WHAT NEEDS TO BE DONE
Across the listing below, how many lines contain the string "code"? Only the number is needed.

PROVIDED MATERIAL
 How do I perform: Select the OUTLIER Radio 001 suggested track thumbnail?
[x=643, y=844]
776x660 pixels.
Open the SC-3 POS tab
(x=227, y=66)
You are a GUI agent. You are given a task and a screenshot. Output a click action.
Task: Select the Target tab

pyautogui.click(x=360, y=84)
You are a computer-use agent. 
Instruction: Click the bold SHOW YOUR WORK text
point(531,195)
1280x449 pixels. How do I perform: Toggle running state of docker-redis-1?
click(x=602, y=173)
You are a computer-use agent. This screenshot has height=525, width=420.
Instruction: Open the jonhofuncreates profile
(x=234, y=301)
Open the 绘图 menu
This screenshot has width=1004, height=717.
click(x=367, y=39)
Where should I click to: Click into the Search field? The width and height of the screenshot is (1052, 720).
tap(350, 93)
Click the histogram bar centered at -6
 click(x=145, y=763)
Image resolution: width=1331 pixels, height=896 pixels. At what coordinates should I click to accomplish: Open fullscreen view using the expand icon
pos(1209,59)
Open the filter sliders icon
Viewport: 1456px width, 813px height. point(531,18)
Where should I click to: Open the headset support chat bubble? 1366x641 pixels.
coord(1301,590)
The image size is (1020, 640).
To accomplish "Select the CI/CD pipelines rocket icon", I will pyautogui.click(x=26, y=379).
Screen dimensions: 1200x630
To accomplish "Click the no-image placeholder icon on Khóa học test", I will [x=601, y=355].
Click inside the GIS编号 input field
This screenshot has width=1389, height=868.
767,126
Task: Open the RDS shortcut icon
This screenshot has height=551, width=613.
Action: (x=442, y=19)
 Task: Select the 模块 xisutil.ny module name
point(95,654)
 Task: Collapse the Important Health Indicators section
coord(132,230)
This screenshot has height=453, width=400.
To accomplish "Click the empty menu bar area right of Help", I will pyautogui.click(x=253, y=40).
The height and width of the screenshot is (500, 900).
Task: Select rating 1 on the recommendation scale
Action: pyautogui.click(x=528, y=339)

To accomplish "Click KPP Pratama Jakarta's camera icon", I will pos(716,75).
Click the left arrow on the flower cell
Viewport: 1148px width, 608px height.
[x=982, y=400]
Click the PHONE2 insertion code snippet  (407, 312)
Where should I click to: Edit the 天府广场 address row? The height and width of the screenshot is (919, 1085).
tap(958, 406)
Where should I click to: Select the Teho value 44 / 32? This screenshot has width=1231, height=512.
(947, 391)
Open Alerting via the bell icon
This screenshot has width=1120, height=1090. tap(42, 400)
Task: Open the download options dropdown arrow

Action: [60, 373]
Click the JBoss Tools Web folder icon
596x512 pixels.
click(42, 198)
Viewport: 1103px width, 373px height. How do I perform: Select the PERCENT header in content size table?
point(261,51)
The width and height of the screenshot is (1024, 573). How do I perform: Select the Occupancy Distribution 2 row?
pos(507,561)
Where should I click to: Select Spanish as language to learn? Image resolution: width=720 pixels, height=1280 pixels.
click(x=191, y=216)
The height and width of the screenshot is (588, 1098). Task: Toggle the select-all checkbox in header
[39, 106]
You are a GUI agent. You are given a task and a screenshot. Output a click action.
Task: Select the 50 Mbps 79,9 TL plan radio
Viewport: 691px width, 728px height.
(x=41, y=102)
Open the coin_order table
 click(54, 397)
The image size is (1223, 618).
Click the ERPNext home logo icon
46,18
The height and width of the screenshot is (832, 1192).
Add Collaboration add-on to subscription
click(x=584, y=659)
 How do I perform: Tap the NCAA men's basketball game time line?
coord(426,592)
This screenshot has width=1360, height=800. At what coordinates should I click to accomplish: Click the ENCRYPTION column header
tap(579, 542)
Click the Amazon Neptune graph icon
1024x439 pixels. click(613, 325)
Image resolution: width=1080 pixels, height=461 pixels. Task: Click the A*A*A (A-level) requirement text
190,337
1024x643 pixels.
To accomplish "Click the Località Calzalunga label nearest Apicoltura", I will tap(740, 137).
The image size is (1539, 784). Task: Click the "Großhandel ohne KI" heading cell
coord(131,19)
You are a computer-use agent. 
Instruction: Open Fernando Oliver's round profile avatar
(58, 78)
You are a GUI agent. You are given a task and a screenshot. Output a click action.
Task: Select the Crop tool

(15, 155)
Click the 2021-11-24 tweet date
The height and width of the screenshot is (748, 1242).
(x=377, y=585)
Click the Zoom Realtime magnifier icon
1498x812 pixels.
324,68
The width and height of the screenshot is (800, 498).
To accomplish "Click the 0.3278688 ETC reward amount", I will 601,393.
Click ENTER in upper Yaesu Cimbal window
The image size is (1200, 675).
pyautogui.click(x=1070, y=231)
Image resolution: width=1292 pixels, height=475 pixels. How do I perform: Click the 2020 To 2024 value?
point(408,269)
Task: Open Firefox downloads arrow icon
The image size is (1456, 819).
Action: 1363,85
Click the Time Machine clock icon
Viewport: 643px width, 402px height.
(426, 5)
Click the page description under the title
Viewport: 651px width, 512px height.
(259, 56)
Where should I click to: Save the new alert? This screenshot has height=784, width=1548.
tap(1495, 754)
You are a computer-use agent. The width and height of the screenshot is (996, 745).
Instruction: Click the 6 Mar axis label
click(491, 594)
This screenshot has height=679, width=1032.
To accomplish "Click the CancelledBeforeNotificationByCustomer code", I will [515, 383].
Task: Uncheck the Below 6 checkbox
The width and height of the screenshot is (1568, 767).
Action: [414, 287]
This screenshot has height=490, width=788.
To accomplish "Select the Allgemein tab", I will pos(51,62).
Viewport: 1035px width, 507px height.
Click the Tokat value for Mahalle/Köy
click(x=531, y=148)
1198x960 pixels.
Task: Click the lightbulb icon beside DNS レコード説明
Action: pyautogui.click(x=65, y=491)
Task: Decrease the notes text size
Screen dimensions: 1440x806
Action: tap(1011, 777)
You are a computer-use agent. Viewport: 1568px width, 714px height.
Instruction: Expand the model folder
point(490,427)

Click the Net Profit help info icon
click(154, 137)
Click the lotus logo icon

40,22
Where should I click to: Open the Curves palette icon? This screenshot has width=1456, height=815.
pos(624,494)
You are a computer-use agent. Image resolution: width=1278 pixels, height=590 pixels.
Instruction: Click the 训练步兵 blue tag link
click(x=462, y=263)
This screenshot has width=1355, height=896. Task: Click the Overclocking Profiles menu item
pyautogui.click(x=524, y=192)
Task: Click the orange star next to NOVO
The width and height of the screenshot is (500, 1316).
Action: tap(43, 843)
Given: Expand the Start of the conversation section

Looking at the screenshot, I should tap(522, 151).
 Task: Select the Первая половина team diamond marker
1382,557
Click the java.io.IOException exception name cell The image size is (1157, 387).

RESULT
2